Stored items from a collection:
»»

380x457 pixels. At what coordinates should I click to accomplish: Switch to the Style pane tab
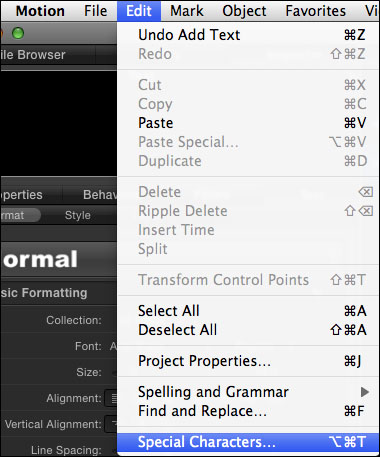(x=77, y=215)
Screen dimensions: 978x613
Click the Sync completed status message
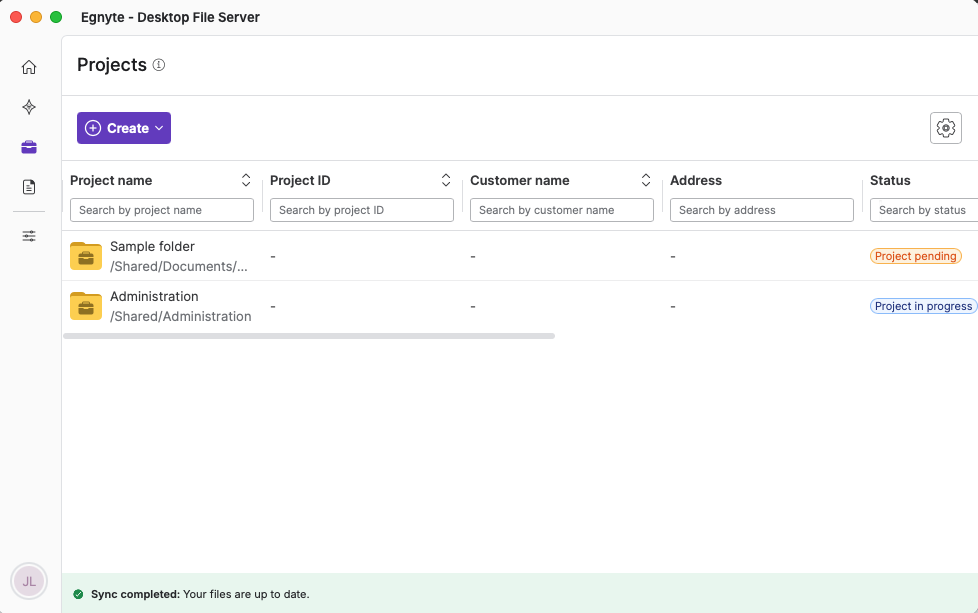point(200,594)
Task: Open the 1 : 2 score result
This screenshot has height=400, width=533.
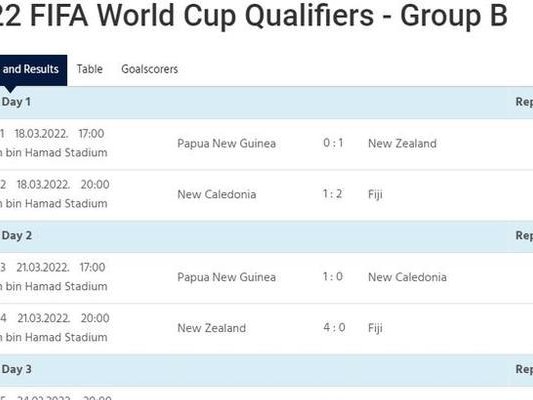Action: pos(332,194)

««

[About this task]: Transcribe the data verbatim. No picture belongs in the result.

[Result of this exercise]:
380x457 pixels. At what coordinates should I click to accomplish: Switch to the Style pane tab
(x=77, y=215)
Screen dimensions: 978x613
Click the Sync completed status message
point(200,594)
Task: Open the 1 : 2 score result
This screenshot has height=400, width=533.
Action: pos(332,194)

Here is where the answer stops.